## What this exercise asks
1. Summarize the blog post about friend-making events in two sentences.
2. In the blog post about friend-making events, who organized the gathering of couchsurfers in Villa Borghese?

## Text shown
Tag Archives: classes

A Series of Friend-Making Events

This week Leisha met up with Mia in Milan for the Homeless World Cup and left me alone in Rome again. Only this time I chose not to sit on my bum! This is the story of me not sitting on my bum:

Friend-Making Event #1

On Tuesday I met up with a bunch of couchsurfers in Villa Borghese. I guess a few years ago someone decided to replicate Shakespeare’s Globe Theater in the Villa’s gardens and now you can see his comedies and tragedies all summer long as if you were in London. Roberta, who studies Theater, organized the event and there were three Italians and a Russian girl there. I thought, “Hey, it will be a great way for me to practice Italian.” Aside from speaking with the couchsurfers, I was wrong. Shakespearean Italian is not the kind of Italian that I am capable of understanding. Luckily for me, I am very familiar with the play. I read The Taming of the Shrew in high school and, really, who hasn’t seen 10 Things I Hate About You? Also, just to be sure, I read the cliff notes before hopping on the bus to the Villa. So, I was able to follow along for the most part. Afterwards, Roberta gave me a lift home on her motorino. It was my first romantic, night-time Vespa ride. She turned into a bit of a tour guide on the drive, telling me about all the sights. I didn’t have the heart to tell her that I already knew quite a bit about the city. When we said goodbye I almost walked away with her helmet. Oops. I hope to see her again soon!

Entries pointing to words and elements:
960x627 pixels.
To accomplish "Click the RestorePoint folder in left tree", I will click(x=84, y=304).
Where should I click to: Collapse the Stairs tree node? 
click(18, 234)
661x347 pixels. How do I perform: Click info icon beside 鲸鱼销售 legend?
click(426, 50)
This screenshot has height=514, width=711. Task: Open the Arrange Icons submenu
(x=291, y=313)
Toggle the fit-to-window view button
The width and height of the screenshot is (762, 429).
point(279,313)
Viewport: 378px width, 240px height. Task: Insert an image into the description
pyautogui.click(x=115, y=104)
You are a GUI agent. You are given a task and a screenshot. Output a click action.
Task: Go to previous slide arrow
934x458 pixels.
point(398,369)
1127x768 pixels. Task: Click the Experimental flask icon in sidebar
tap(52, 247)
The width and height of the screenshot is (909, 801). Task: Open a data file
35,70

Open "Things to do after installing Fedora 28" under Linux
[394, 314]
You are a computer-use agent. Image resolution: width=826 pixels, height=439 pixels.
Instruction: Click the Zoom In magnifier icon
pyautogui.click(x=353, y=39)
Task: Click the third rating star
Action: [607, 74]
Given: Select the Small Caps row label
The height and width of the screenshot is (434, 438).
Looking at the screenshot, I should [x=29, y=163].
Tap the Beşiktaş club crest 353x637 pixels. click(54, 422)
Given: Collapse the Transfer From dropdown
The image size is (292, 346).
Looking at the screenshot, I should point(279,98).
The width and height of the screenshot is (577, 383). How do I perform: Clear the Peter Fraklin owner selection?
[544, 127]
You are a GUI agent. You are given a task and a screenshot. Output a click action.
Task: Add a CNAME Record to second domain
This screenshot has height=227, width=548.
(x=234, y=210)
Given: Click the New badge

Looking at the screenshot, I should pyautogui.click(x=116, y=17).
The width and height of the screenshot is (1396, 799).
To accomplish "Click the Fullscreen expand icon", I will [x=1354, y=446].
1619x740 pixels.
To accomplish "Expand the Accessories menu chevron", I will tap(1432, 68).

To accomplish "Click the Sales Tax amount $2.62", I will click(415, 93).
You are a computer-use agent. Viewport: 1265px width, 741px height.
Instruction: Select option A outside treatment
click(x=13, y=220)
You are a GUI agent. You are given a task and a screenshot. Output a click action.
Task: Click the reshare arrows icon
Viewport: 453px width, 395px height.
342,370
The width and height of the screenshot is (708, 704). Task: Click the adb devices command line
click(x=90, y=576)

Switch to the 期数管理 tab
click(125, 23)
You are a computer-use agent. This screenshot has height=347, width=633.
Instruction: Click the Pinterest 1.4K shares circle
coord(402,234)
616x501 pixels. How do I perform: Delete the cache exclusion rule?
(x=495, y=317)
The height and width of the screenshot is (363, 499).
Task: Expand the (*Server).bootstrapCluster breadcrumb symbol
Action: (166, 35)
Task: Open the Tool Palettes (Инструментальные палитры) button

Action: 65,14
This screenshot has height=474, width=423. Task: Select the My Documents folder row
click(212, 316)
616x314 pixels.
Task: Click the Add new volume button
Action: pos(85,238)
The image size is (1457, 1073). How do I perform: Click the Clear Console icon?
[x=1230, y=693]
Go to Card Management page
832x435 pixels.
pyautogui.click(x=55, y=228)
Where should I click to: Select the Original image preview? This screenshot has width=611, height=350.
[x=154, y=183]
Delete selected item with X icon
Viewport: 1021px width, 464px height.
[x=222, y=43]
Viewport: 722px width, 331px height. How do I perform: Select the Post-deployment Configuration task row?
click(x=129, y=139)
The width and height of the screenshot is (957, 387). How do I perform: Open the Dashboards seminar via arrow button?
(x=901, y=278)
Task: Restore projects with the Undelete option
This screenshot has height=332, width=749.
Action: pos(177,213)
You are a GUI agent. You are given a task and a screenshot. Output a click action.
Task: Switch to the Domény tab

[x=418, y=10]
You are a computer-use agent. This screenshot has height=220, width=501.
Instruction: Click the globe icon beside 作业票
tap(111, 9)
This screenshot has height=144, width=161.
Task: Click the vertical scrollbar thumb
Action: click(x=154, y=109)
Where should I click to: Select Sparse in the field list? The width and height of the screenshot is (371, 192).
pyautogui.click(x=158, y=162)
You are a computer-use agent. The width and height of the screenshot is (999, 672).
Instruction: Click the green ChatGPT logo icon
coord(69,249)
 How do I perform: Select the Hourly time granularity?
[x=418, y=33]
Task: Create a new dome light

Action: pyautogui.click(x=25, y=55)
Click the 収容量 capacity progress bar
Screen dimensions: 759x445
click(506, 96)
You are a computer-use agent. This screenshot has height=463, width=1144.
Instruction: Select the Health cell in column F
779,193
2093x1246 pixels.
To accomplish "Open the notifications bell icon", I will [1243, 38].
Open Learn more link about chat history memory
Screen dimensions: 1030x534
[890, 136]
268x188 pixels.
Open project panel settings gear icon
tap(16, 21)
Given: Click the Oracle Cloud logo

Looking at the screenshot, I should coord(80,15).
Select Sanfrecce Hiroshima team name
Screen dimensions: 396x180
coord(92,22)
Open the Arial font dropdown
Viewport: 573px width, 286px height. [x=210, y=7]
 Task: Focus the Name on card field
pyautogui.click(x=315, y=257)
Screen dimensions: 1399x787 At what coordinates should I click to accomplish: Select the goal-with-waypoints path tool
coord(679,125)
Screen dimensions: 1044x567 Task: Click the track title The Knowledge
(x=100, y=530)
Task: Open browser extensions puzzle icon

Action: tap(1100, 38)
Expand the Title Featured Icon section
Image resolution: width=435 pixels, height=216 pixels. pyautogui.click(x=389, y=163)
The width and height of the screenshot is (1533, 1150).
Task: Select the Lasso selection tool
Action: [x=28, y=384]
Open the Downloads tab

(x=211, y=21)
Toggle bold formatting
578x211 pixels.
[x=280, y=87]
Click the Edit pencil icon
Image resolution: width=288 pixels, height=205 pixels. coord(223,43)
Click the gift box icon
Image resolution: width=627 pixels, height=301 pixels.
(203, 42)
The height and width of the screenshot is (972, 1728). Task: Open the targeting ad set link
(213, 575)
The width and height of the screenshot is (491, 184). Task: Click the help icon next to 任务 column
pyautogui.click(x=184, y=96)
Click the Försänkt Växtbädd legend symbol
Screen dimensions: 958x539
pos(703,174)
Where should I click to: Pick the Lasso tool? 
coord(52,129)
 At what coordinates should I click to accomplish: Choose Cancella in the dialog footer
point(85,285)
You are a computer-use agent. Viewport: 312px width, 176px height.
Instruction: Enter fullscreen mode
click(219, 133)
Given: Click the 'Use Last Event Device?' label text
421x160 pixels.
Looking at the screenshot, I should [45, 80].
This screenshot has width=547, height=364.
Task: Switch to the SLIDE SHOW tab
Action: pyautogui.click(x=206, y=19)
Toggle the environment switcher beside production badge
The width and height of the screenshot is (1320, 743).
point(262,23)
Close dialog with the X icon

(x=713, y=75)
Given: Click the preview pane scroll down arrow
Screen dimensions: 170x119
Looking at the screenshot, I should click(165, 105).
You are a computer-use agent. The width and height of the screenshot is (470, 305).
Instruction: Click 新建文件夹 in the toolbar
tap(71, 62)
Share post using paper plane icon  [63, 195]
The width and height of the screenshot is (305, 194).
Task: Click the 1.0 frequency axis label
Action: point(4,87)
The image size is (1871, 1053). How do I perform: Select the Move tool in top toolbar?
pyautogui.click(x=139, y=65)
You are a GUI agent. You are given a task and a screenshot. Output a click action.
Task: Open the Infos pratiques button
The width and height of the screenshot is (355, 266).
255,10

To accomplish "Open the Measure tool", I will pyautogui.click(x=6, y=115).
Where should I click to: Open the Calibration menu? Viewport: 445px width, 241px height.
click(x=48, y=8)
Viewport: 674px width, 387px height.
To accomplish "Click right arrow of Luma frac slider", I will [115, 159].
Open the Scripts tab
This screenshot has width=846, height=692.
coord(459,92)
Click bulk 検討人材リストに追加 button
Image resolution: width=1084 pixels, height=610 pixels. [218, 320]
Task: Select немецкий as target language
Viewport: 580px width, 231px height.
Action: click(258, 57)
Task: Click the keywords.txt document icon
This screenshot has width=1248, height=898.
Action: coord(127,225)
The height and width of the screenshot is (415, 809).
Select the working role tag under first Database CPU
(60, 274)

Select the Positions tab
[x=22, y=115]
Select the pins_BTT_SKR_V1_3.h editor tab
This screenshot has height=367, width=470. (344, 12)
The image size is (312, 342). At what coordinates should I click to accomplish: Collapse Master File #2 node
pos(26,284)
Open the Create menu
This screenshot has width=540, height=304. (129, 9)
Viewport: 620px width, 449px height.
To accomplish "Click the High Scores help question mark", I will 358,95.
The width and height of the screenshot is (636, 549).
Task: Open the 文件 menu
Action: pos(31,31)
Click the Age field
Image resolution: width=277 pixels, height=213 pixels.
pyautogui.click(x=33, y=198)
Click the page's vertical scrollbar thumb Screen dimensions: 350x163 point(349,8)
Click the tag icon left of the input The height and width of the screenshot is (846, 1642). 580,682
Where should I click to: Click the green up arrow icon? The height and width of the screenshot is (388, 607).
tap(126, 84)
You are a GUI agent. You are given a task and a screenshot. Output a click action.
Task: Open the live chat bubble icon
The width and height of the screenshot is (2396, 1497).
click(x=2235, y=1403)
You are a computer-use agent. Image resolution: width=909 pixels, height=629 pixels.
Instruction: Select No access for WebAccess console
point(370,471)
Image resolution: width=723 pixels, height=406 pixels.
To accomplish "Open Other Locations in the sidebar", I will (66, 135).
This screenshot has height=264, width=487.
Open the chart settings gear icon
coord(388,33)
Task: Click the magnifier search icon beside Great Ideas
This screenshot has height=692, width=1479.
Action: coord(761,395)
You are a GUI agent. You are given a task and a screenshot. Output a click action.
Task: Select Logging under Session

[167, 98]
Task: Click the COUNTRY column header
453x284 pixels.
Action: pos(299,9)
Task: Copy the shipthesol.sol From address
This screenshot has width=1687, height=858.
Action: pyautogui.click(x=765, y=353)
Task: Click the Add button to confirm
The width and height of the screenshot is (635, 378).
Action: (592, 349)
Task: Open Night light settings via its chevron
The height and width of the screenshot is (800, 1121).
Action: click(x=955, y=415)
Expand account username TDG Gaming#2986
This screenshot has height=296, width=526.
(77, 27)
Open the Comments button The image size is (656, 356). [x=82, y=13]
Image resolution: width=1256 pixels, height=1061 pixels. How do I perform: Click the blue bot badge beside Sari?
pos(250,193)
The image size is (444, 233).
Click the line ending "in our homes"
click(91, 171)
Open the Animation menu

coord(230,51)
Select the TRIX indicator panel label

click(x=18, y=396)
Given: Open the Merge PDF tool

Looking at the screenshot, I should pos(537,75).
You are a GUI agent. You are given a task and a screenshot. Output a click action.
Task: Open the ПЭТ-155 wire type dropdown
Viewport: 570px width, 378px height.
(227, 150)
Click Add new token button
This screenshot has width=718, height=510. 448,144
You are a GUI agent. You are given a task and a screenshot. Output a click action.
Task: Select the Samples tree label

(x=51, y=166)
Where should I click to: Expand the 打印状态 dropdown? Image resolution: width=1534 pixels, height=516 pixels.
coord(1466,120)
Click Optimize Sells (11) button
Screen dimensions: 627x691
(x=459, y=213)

## Answers in order
1. While Leisha was in Milan with Mia for the Homeless World Cup, the writer chose not to sit idle in Rome and on Tuesday met a group of couchsurfers in Villa Borghese to see The Taming of the Shrew at a replica of Shakespeare's Globe Theater. The Shakespearean Italian was hard to understand, but knowing the play and reading the cliff notes beforehand let the writer mostly follow along, and afterward the organizer, Roberta, gave a ride home on her motorino while pointing out the sights.

2. Roberta, who studies Theater, organized it.